Figure 6

Wnt5B initiated WNT/ β-catenin to govern mitochondrial biogenesis through MCL1. (A) Dual luciferase assay of TCF promoter activity. Twenty thousand cells were seeded into 12-well plates, and the cells were transduced with shCtl or shWNT5B lenti-particles and treated with vehicle control or 50 nM mWNT5B. The plasmid Topflash and Renilla luciferase were co-transfected into MDA-MB-231 cells at 24 h using lipofectamine 2000. The cells were harvested for the dual luciferase assay at 48 h. Bars represent the average luciferase activities normalized to internal control (n = 3). **P < 0.01; ***p < 0.001. (B) IHC staining of Myc and MCL1 in tissue array samples. FFPE tissue array slides were stained with Myc or MCL1 antibody, and the staining was graded into three different levels.

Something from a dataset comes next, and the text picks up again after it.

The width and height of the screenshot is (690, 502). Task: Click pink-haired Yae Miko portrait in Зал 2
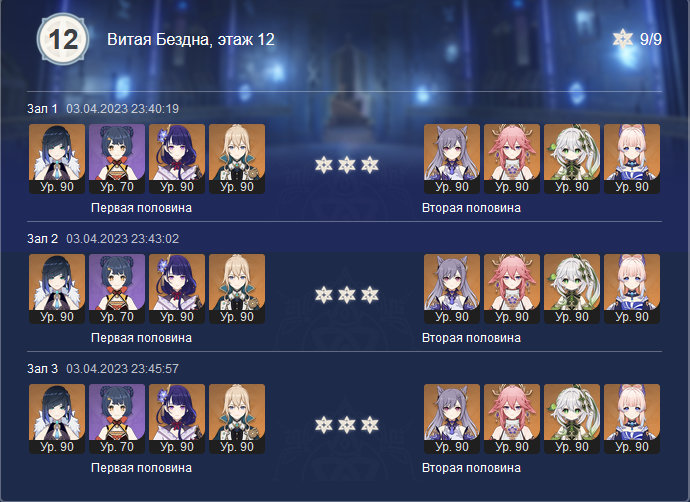pos(512,289)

Nuclear staining of Myc and cytosolic staining of MCL1 were observed. (C) Western blot of proteins related to mitochondrial structure and function. MDA-MB-231/shWNT5B and control cells were collected for cell lysates. The protein expression of MCL-1, AIF and PGC-1α was evaluated. (D) Western blot of Myc-regulated genes. MCL1 protein was inhibited with Myc knockdown by Myc siRNA; mitochondrial structural protein TOM20 also decreased. (E) MCL1 induced proteins in MDA-MB-231/shWNT5B cells. TOM20 was upregulated by MCL1 independent of WNT5B expression status.